**Document section:**
....
Home Products Weathering MECHANICAL PROCESSES


This includes the processes of frost action, thermal expansion, wetting and drying, salt decay.
These mechanical processes generally lead to a weakening of the stone, increasing its permeability providing greater penetration of water and increasing the areas for the chemical weathering processes to take place.

Frost Action: Frost action or commonly called freeze/thaw cycles occur when water within the pore structure or cracks freezes to ice. It has been estimated when water freezes it expands between 8 to 11 percent, with a force of 2,000 pounds per square inch (....kgs/ …. M2) to 150 tons per square foot. This increase of internal pressure combined with repeated freeze/thaw cycles produces micro-fissures, cracks, flaking and spilling.

Thermal Expansion: Different minerals expand and contract at different rates, this is  known as the coefficient of heat expansion and contraction.  It is known that the temperature of stone can vary between 30 and 50 percent higher than the average air temperature.  Some of the darker minerals, absorb heat more readily, and also give  it up more quickly than some of the lighter ones. The daily and seasonal heating and cooling of stone can cause stresses and micro-fractures in and along mineral grains. Water in the pores makes thermal stressing more effective. This can eventually produce surface flaking. The marble is particularly affected by this.

Wetting & Drying: Coefficients of expansion and contraction are also involved in volume change. Stone expands when it absorbs water and shrinks as it dries. This expanding and contracting produces internal stresses at the grain boundaries. When the stone heats up a "baking effect" occurs, which will eventually lead to surface flaking.  The marble is affected by this "baking effect."
....
**Job A:** Decide whether each statement agrees with the mechanical weathering text, answering yes or no and quoting the words of the text that settle it: (i) Stone expands when it absorbs water and shrinks as it dries. (ii) Lighter minerals absorb heat more readily than darker ones. (iii) Water in the pores reduces thermal stressing.
**Job B:** Extend the mechanical weathering text past its final sentence.
The lines placed after the mechanical weathering text are not needed here.

**Given information:**
....
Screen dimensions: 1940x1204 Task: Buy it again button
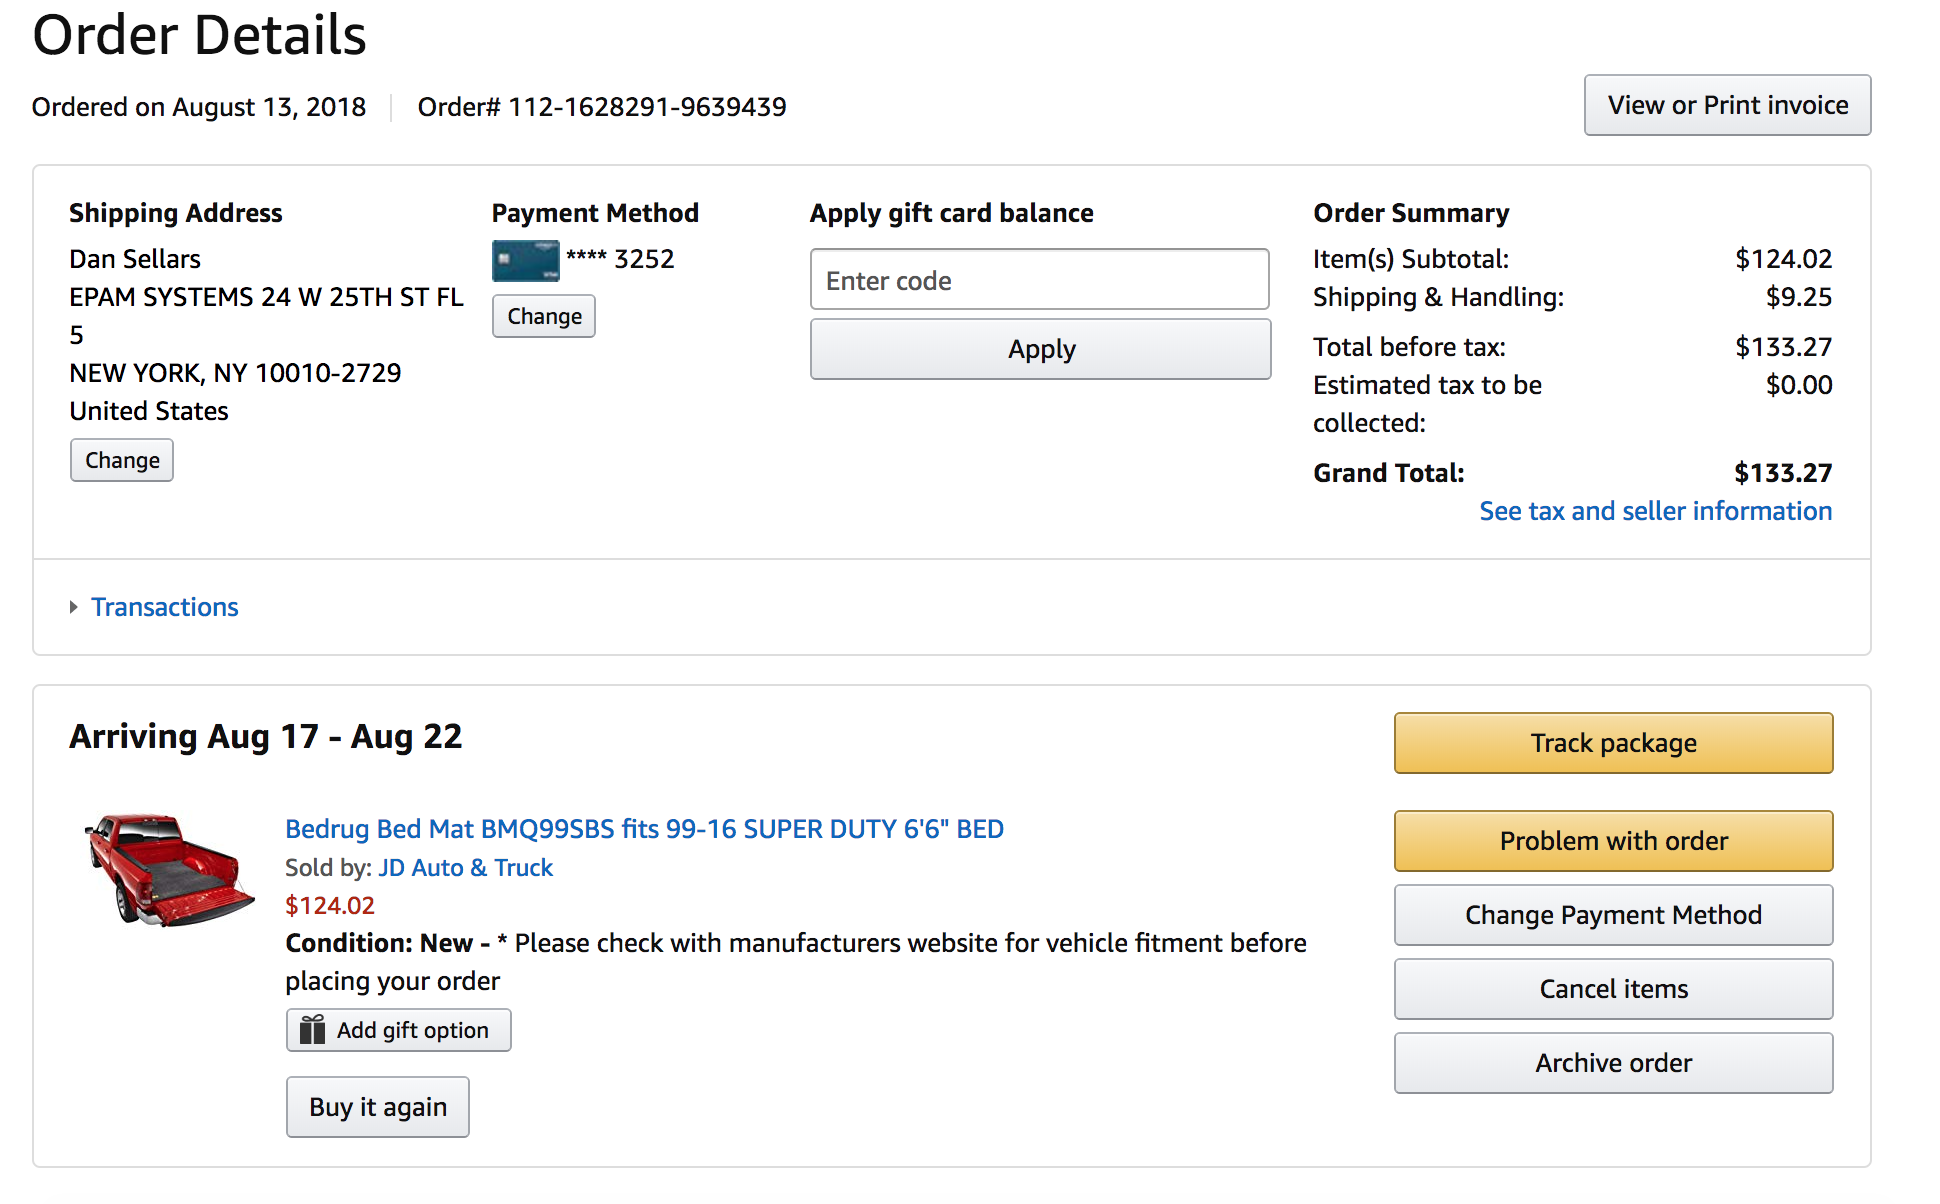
....
**Exercise answer A:**
(i) Yes: "Stone expands when it absorbs water and shrinks as it dries."
(ii) No: "Some of the darker minerals, absorb heat more readily"
(iii) No: "Water in the pores makes thermal stressing more effective."

**Exercise answer B:**
Salt Decay: Salts are some of the most damaging agents to stone. Salt manifest themselves in a process commonly referred to as Efflorescence. There are several different types. The most common form of efflorescence is the appearance of salts at the surface in the form of whitish to gray powdery fluffy blooms. This occurs when the stone, substrate or other sources of soluble salts are in contact with moisture and move to the surface by capillary action. As the moisture moves to the surface these soluble salts are deposited at the surface to recrystallize into these blooms. This form is generally harmless. Sub-florescence is similar to efflorescence, however instead of the salts being transported to the surface they crystallize and buildup within the pore/capillary structure beneath the surface. As the salts accumulate internal pressures, it develop generating spilling and flaking and may eventually lead to deep deterioration of the stone. Numerous varieties of salts have been identified in the efflorescence process. Some of these varieties by themselves or when combined with others will form a "hard and glassy skin" adhering rather strongly to the surface. This type is Crystalline efflorescence.


Weathering Menu



The combination of unique tiles, moldings designs and outstanding application jobs are producing high class appearance at any residence home or commercial building, exterior facades, styled living rooms,  contemporary kitchen, bathroom or patios.


Phoenx Stoneworks Ltd.
31A, Dragan Tzankov bulvd.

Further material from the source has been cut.